CourtNorth Dakota Supreme Court

Brent J. Edison, Bismarck, N.D., for petitioner.

Sean O. Smith, Bismarck, N.D., for respondent.

SUSPENSION ORDERED

PER CURIAM.

[¶ 1] Attorney Kerry J. Carpenter objects to the findings, conclusions, and recommendation of the Disciplinary Board that he be suspended from the practice of law for 90 days and be assessed the costs of the proceedings for violating N.D.R. Prof. Conduct 1.18, which addresses duties owed to potential clients, and N.D.R. Prof. Conduct 1.7, which addresses conflicts of interest. We conclude there is clear and convincing evidence Carpenter violated N.D.R. Prof. Conduct 1.18. We suspend Carpenter from the practice of law for 90 days commencing July 1, 2015, order that he complete six hours of Continuing Legal Education on conflicts of interest in addition to the mandatory requirements, and order that he pay $7,107.79 for the costs and expenses of the disciplinary proceedings.

I

[¶ 2] Carpenter was admitted to practice law in North Dakota on October 5, 1981. From 1981 until 1987, Carpenter worked as an oil and gas landman in North Dakota. During this period, Carpenter became a business acquaintance with another landman, Martin Thompson. After 1987, Carpenter began practicing law and also eventually became a real estate broker in Bismarck. In the late 1990s, the Christian Science Church listed property it owned in Bismarck with Carpenter and Carpenter assisted the Church in having the property re-zoned to facilitate its sale. Through the years, Thompson and his mother also listed their Bismarck homes for sale with Carpenter. In 2008, Thompson approached Carpenter about a potential opportunity to obtain mineral interests in McLean County. Although they agreed to a “50/50” partnership arrangement in the matter, the deal never came to fruition.
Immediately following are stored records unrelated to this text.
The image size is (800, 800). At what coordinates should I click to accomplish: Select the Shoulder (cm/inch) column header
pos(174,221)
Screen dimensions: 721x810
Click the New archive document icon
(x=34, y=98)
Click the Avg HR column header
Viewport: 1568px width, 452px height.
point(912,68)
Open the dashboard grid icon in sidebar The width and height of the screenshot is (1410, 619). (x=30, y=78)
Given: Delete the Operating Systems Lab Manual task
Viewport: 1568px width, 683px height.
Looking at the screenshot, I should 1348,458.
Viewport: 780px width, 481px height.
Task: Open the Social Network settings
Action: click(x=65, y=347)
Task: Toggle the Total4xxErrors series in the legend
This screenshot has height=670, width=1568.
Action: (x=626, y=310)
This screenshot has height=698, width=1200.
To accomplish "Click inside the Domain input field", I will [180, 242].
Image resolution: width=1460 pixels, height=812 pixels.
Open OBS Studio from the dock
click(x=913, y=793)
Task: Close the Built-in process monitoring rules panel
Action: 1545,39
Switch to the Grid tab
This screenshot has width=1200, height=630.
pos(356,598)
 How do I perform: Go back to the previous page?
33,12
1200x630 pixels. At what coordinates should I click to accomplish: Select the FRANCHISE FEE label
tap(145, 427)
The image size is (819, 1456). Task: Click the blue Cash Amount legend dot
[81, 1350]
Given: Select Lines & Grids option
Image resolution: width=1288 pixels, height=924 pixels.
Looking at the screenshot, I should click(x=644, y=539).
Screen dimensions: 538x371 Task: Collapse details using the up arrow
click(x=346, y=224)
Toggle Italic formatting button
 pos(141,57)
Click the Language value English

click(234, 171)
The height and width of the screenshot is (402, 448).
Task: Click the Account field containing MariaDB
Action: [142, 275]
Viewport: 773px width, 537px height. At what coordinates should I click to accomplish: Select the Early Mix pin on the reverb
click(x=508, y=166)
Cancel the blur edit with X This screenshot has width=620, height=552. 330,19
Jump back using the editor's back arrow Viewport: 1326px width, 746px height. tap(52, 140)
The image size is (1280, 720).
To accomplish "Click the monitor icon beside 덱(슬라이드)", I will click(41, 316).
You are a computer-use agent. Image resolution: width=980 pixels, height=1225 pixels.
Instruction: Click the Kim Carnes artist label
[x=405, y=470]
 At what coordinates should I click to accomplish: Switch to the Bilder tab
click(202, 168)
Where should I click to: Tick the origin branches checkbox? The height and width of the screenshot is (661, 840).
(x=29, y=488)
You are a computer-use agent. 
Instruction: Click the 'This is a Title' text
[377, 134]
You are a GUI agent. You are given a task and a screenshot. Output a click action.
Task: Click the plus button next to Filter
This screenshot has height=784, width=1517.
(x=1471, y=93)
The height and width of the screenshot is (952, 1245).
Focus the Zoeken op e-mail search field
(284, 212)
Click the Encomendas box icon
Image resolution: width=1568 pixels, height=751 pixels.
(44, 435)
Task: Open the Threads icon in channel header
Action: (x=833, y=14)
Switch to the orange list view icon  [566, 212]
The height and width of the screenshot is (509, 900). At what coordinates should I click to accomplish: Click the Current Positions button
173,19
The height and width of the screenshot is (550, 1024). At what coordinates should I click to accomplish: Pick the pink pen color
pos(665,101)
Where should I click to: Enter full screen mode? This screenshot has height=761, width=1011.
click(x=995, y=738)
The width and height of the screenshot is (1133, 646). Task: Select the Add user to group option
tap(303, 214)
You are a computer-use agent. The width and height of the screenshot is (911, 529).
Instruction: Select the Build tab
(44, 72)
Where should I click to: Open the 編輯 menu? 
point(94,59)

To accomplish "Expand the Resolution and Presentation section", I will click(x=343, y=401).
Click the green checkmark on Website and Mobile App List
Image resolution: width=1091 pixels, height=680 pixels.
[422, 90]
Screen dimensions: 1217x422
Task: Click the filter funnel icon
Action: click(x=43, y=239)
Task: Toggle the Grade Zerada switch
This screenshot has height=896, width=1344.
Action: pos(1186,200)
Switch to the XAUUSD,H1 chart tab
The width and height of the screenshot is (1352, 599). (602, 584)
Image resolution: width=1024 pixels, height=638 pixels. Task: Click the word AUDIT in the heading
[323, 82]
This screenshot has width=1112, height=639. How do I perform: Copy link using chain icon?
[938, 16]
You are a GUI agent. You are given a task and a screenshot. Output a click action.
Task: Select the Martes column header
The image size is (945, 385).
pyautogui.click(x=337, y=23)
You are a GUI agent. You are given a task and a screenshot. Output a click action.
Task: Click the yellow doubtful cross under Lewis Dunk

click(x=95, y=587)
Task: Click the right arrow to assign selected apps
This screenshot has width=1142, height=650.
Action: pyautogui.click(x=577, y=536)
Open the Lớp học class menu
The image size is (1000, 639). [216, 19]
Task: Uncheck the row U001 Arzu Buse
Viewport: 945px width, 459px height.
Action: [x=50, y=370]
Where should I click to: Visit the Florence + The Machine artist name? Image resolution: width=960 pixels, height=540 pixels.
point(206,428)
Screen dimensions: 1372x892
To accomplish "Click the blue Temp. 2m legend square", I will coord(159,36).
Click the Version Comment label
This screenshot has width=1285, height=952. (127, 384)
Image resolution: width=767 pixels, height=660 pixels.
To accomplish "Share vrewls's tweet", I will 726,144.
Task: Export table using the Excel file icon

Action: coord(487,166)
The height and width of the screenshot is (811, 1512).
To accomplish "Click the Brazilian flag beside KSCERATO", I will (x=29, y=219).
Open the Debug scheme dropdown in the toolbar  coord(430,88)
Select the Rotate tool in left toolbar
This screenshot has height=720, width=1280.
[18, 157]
[¶ 3] In early 2009, Thompson learned that a deceased person had owned a large number of mineral acres in Mountrail County, and Thompson spent more than 300 hours researching the deceased's potential heirs so he could either negotiate a finder's fee, or lease or purchase the mineral acres. Thompson later obtained from an individual a copy of the deceased's will, which bequeathed the mineral acres to the headquarters of the Christian Science Church in Boston, Massachusetts. Thompson and a partner contacted a Williston attorney to assist them in negotiating with the Church. The attorney sent letters to the Church proposing several alternative deals, and accompanied the letters with copies of the will, other documents, and eventually, a notice of lapse of mineral interests under N.D.C.C. § 38–18.1 filed by the surface owners and first published on January 13, 2010. The attorney was unsuccessful in his negotiations with the Church, and on March 1, 2010, the Church advised the attorney that it was not interested in pursuing the matter.

[¶ 4] The Board found that on March 1, 2010, Thompson telephoned Carpenter about the Mountrail County mineral acres. On March 2, 2010, Thompson provided Carpenter with detailed information about the deceased's will, the Williston attorney's efforts to negotiate with the Church, and the potential that a portion of the mineral acreage could be lost because a notice of lapse had been filed. On March 3, 2010, Thompson and Carpenter met and Carpenter reviewed documents from Thompson's research file. Thompson provided Carpenter with copies of the deceased's will, the Williston attorney's first letter to the Church, a portion of an oil and gas lease involving the mineral interests, and the notice of lapse.

[¶ 5] On March 5, 2010, Carpenter sent a letter to Thompson “to confirm the nature of our meeting on March 3, 2010:

I explained again that I could not represent you because I felt it would be a conflict with my past representation of the Church. I did offer to contact the Church to see if the Church wanted me to handle the matter for them with the plan that I would ask if the Church would be willing to compensate you for the work you had done. I asked you for the telephone number to do so and you said you would go home to get it and call me back. As you left, we agreed that, while I was waiting for you to get the number, I would call my local Church contact to inquire if he would be willing to help in contacting the Church in Boston for this purpose. My contact said he would be willing to make a call. When I called you back to ask if you had the number yet, you informed me that one of your silent partners was dissatisfied that you may not receive enough compensation from the Church for your (joint) efforts, so you directed me to “hold off” until the next day. You called me on March 4, 2010, and told me the partner was still dissatisfied and that you wanted me to drop the matter. I expressed my concern in that I had already made contact with the Church in accordance with our conversation of the previous day.
This letter is to confirm what I told you both before and at the beginning of our meeting that I do not represent you in this matter. I also want to inform you that, in the event of further contact from Church representatives about this, I will divulge only public or published information to the Church. I received no confidential information from you at the time of our meeting that was not already communicated to the Church by [the Williston attorney] on your behalf, including a copy of the discovered Will.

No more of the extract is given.